- _TASK BRIEF_
Begin your copy at the line holding "Viewport: 1231px width, 765px height." and end it at the last line of the listing. Keep every line exact and leave out the pictures.
━━━━━━━━
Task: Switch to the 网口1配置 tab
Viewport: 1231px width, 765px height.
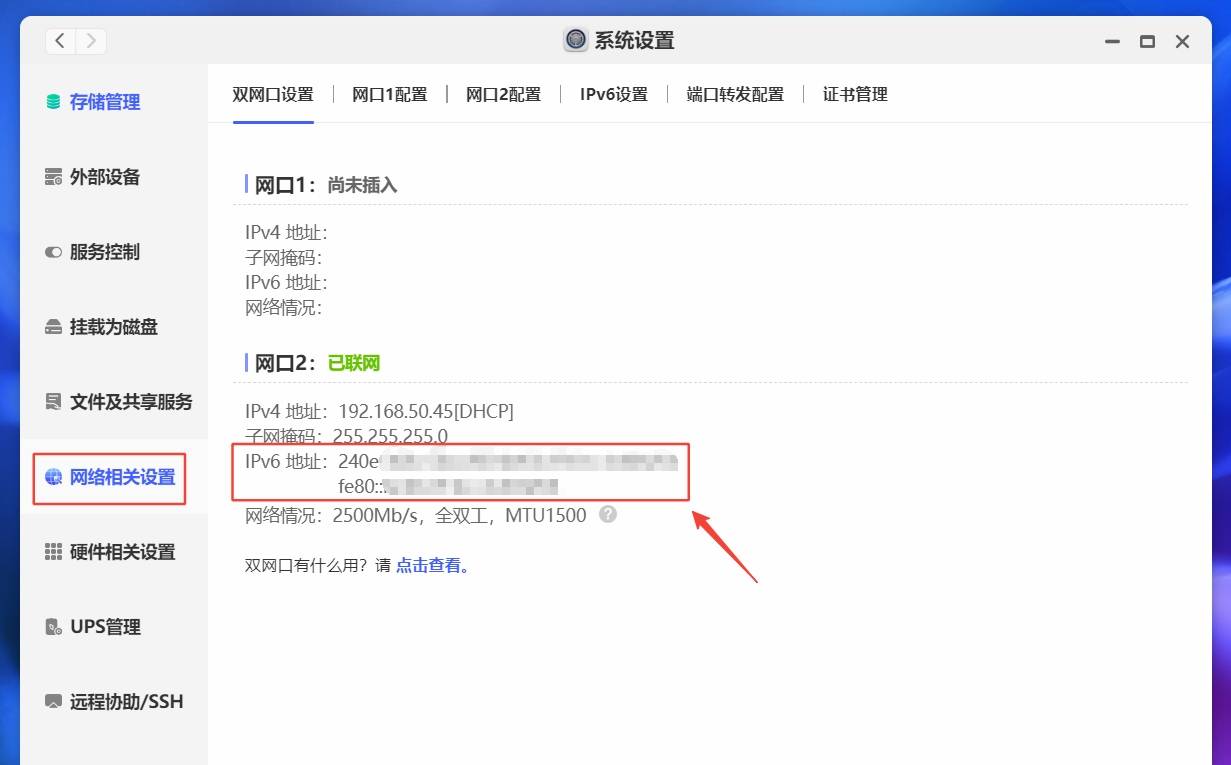Action: [391, 95]
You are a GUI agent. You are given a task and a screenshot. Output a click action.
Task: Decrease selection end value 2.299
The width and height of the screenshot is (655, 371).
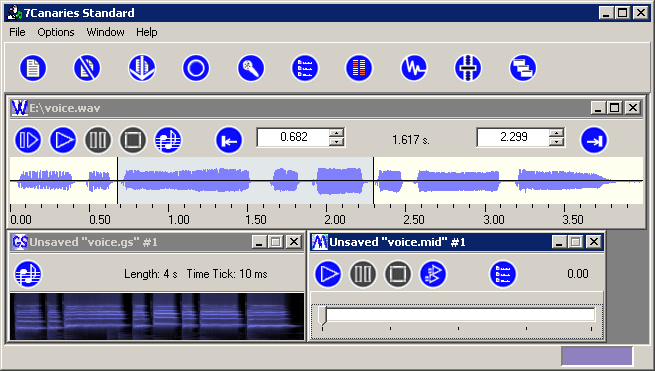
━━━━━━━━
- _PROBLEM SOLUTION_
Viewport: 1231px width, 765px height.
Action: [391, 95]
You are a GUI agent. You are given a task and a screenshot. Output a click action.
Task: Decrease selection end value 2.299
The width and height of the screenshot is (655, 371).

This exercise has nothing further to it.